A new study of self-checkout lanes offers some advice to shoppers: Get used to them.
"Self-checkout is no longer a test," said Lee Holman, vice president of IHL Consulting Group, a Franklin, Tenn., research firm that tracks retail technology. "It will quickly become as ubiquitous in stores as ATMs at banks and pay-at-the-pump gas stations."
If current trends hold up, IHL estimates that self-checkout sales of $42-billion in 2003 will skyrocket eightfold to $336-billion by 2007.
That's quite a change from a decade ago, when Publix Super Markets Inc. pulled the plug on a highly publicized one-store test of self-checkout in West Palm Beach because it didn't save shoppers any time.
Self-checkout still doesn't save anybody time. But IHL says the illusion of speed, reinforced by not standing in line and keeping busy in a do-it-yourself exercise, has become an appealing alternative for many shoppers at grocery stores such as Winn-Dixie and mass merchants such as Wal-Mart.
Home Depot now offers self-checkout in half of its 1,740 stores nationwide and has been prodding customers to learn how it works by opening fewer cashier lines. While grocers say 15 percent of their shoppers use self-checkout if it is available, 30 percent of all transactions go through self-checkout at Home Depots that have it. In some stores, it is as much as 40 percent, according to IHL.
For retailers the numbers are compelling. A rule of thumb in the grocery business is that it takes a $15 transaction to recoup the cost of having a cashier handle the order. At an installation cost of $23,000 a lane, a self-checkout can pay for itself within a year. If the cashier is moved to another job in the store, retailers can say customer service was enhanced and still pocket a big savings. The theft rate (half of all retail theft is perpetrated by employees) is cut in half with automated systems.
While technology companies are already pushing software and the equipment to do it, no retailer is considering ditching cashiers entirely. That's because the overwhelming majority of shoppers expect a human being to handle checkout for them.
Self-checkout is not for all types of stores, either. To prevent shoplifting, scales under the conveyor and laser scanners compare the weight and shape of a product to what the UPC code alerts the computer to expect. If they don't match, the system shuts down and summons an attendant. So, large apparel stores, for instance, are doubtful prospects for self-checkout because the scanner cannot tell a cheap cotton sweater from a chichi cashmere one.
At convenience stores, the average transaction is too small to make automatic checkout pay because the most likely users already are paying at the pump. At Best Buy, the chain would lose an opportunity to push those highly profitable extended warranties.

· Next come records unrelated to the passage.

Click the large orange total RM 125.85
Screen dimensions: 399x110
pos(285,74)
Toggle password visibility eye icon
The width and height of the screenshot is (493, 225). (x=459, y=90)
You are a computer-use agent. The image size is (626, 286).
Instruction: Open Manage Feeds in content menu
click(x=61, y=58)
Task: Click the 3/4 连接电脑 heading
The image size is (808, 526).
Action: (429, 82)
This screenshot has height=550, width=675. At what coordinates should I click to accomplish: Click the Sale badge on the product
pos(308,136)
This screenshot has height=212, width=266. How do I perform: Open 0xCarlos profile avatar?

The next generation of do-it-yourself checkout is the wireless scanner. Those are the handheld wands Home Depot clerks wave at price tags to help shoppers stumped by the nuances of the self-service lane.

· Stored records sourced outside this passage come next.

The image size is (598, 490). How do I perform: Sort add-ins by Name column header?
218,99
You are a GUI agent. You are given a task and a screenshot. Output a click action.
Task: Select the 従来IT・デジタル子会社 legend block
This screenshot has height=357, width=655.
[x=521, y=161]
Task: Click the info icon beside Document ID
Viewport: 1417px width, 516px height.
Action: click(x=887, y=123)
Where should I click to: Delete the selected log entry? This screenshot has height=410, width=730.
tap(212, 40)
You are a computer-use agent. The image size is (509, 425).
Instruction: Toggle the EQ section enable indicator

A Massachusetts grocery chain and a German supermarket have built wireless scanners into their shopping carts, which allows customers to ring up their purchases as they shop. At the checkout counter, another computer downloads the list of items from the scanner and a cashier accepts payment.
All 106 Albertsons stores in Dallas and Fort Worth are getting wireless shopping cart scanners. Albertsons also acquired and is installing in other markets the self-checkout equipment that Kmart tried nationally a few years ago before filing for Chapter 11 bankruptcy protection.
"We're expanding self-checkout in a big way," said Walt Rubel, an Albertsons spokesman.
There's enough of a self-serve movement that Publix has revived its self-checkout test in 13 stores.
"Actually, where they really need a self-service option is the Publix deli," said Holman, the IHL research analyst who lives in Boca Raton. "They've always got a long, slow line there."
In fact, Publix is testing such a system at 13 stores, including two in Tampa. Hurried deli customers punch their custom-sliced meat and cheese orders into a keypad that tells them when to return to pick up their completed order.